Scan the data below and work out how many of its lines contain the word "agent". Give only that number.

◇ ◇ ◇ ◇

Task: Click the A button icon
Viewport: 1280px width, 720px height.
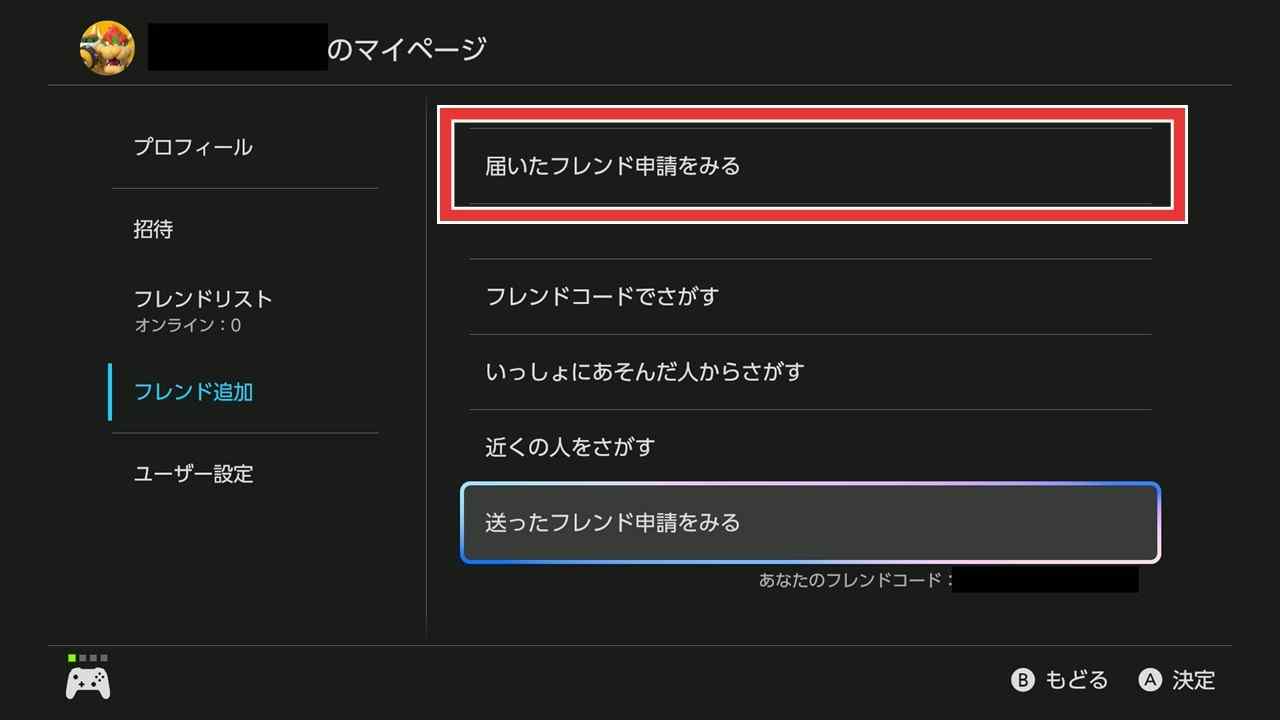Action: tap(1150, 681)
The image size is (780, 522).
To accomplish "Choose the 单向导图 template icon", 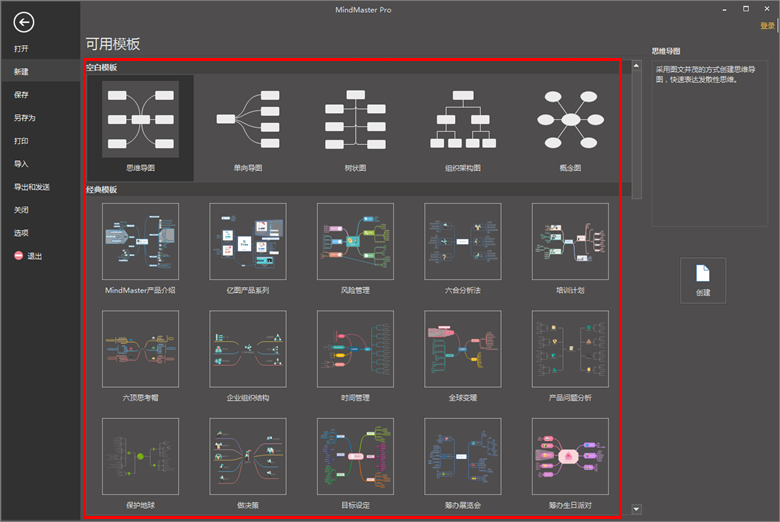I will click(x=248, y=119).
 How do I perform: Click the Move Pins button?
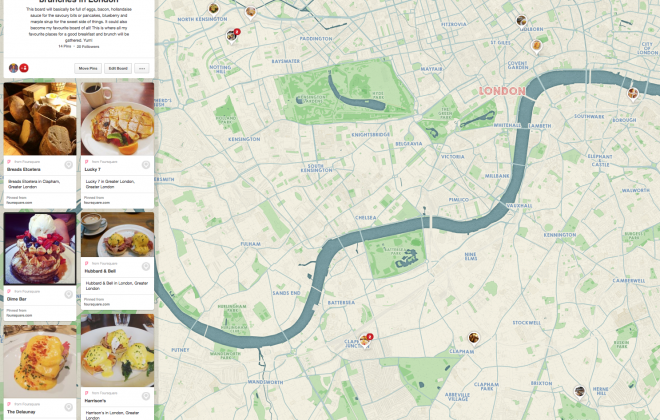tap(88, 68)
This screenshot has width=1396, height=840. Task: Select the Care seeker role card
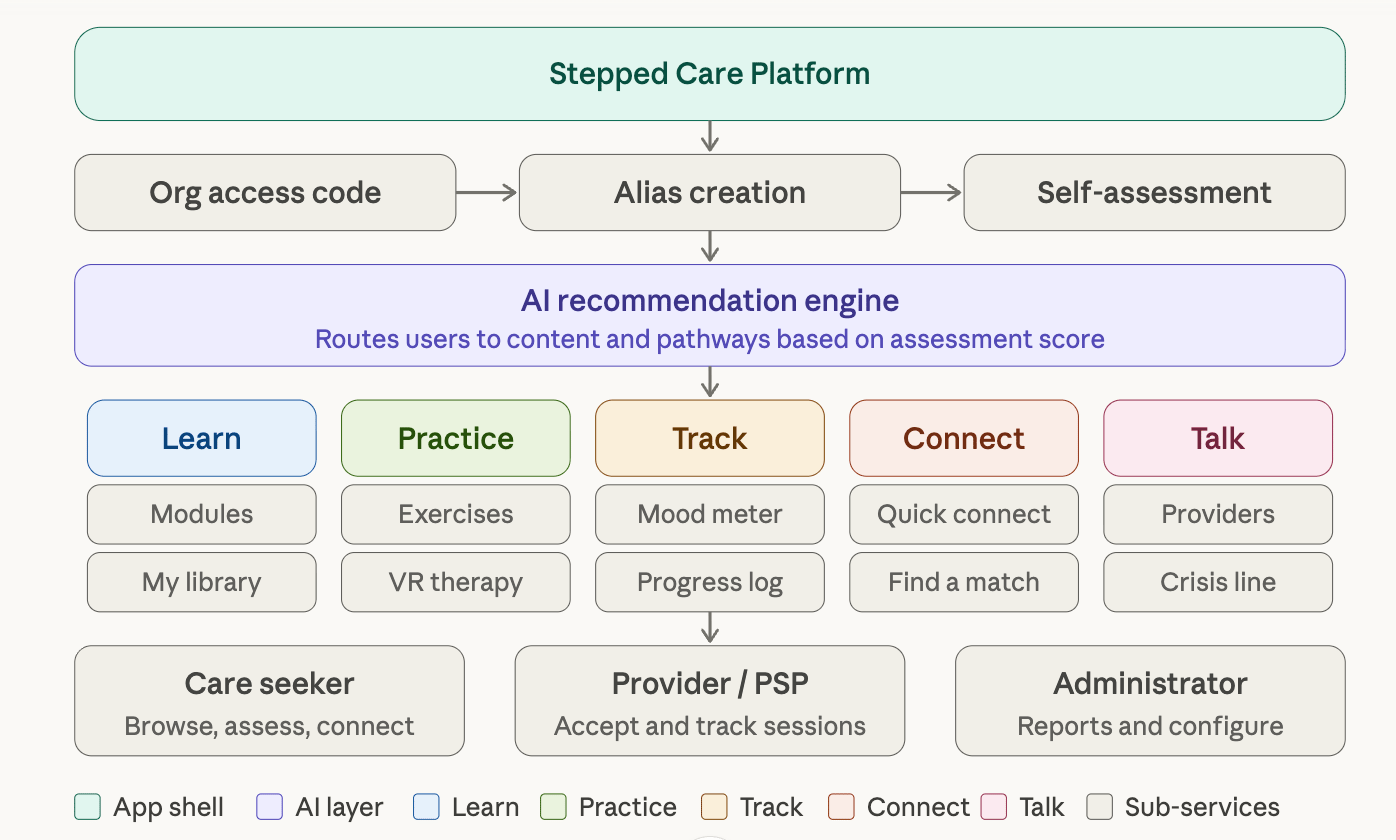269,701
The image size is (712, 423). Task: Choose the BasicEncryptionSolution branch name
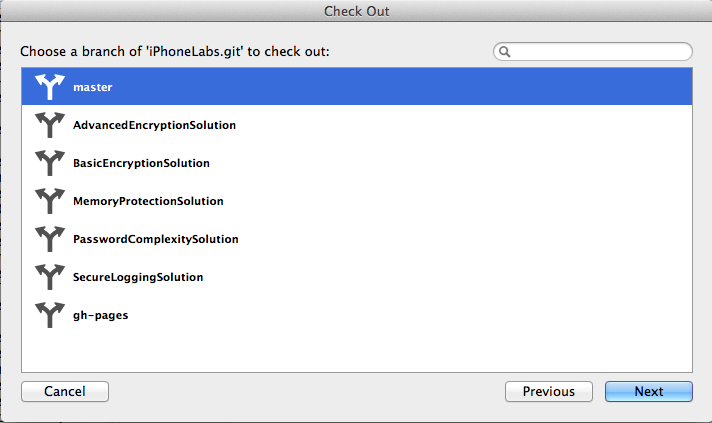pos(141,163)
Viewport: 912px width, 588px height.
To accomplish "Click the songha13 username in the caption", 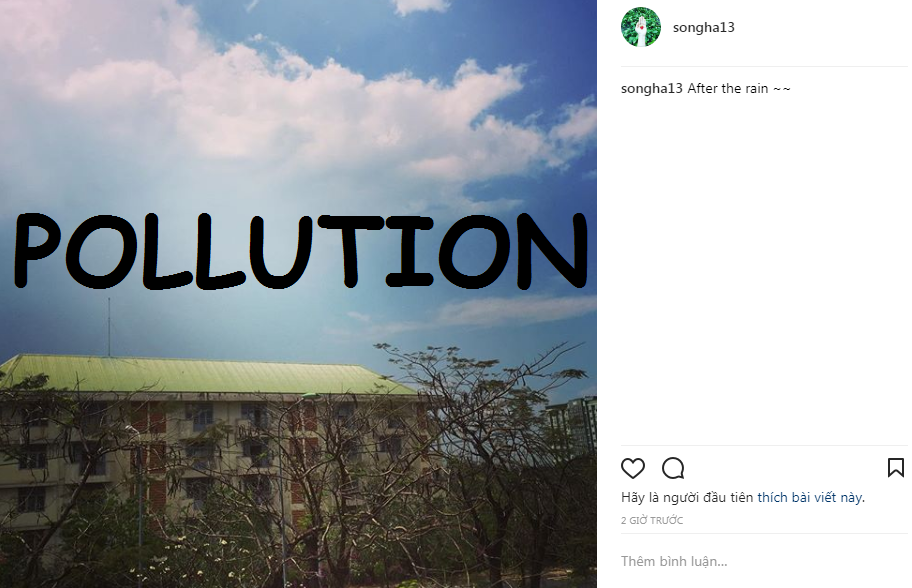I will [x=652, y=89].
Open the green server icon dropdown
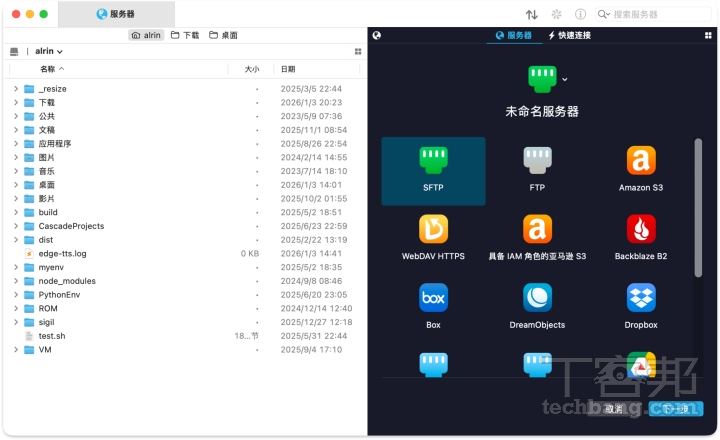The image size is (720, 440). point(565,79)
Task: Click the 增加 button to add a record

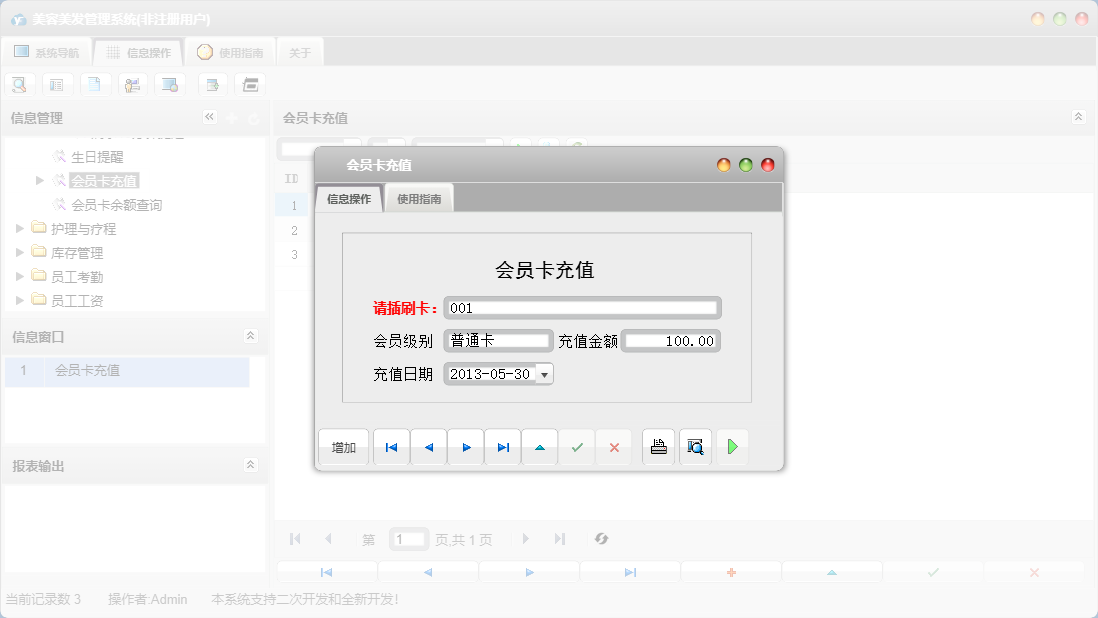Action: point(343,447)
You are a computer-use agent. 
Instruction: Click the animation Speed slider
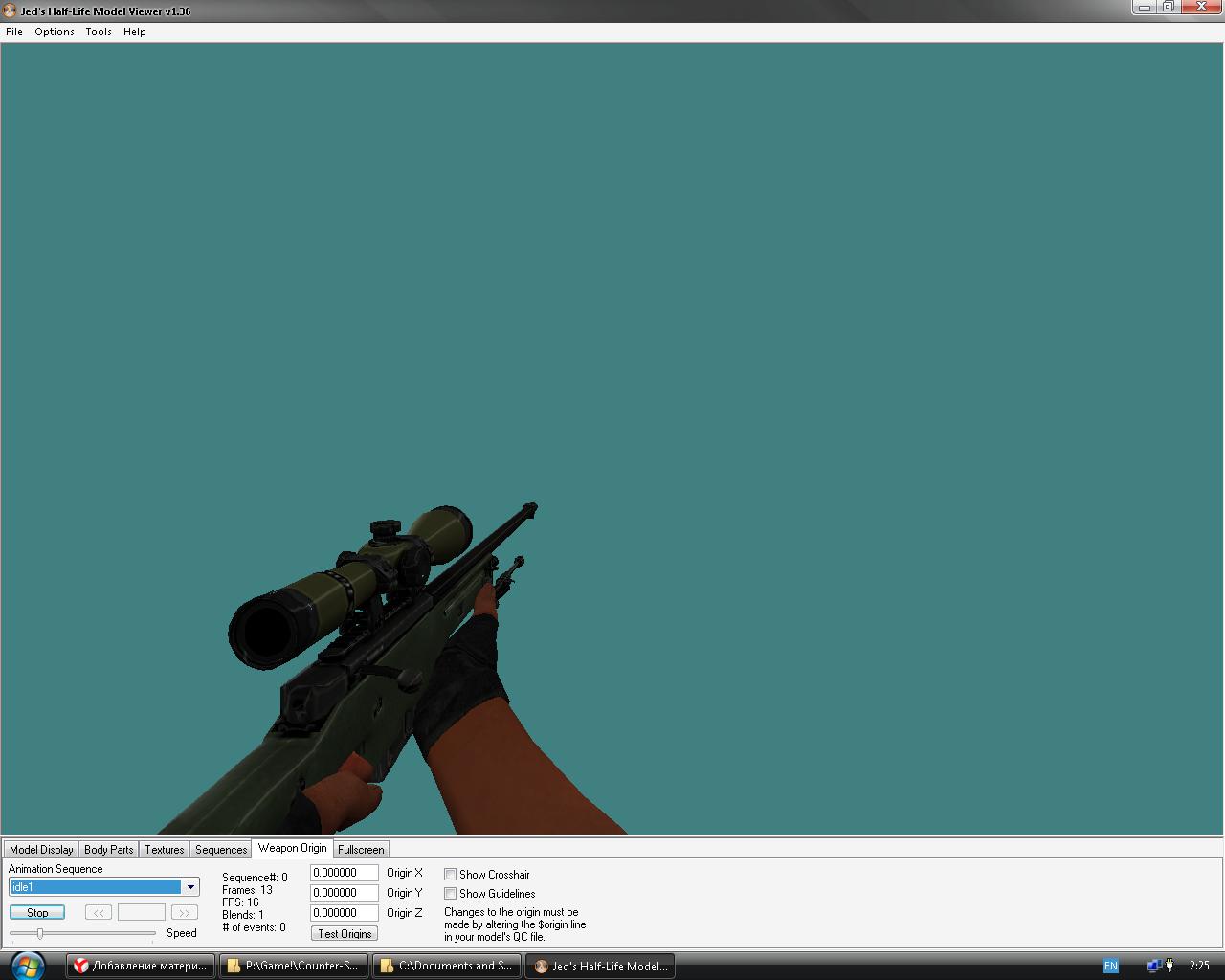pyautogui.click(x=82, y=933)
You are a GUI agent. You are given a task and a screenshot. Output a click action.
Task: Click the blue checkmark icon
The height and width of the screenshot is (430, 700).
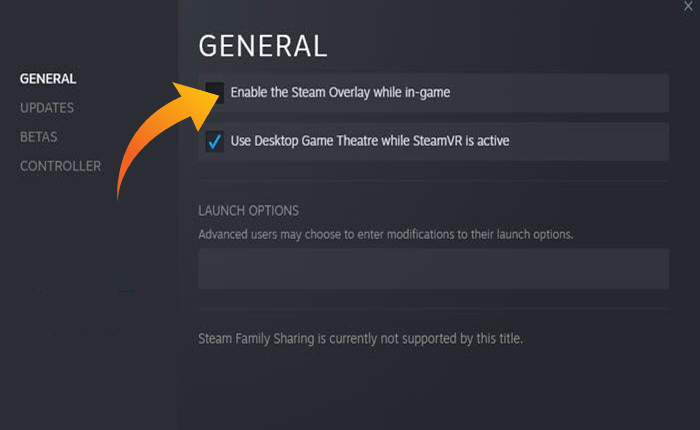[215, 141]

◇ ◇ ◇ ◇

**REPLY TO THE TASK**
2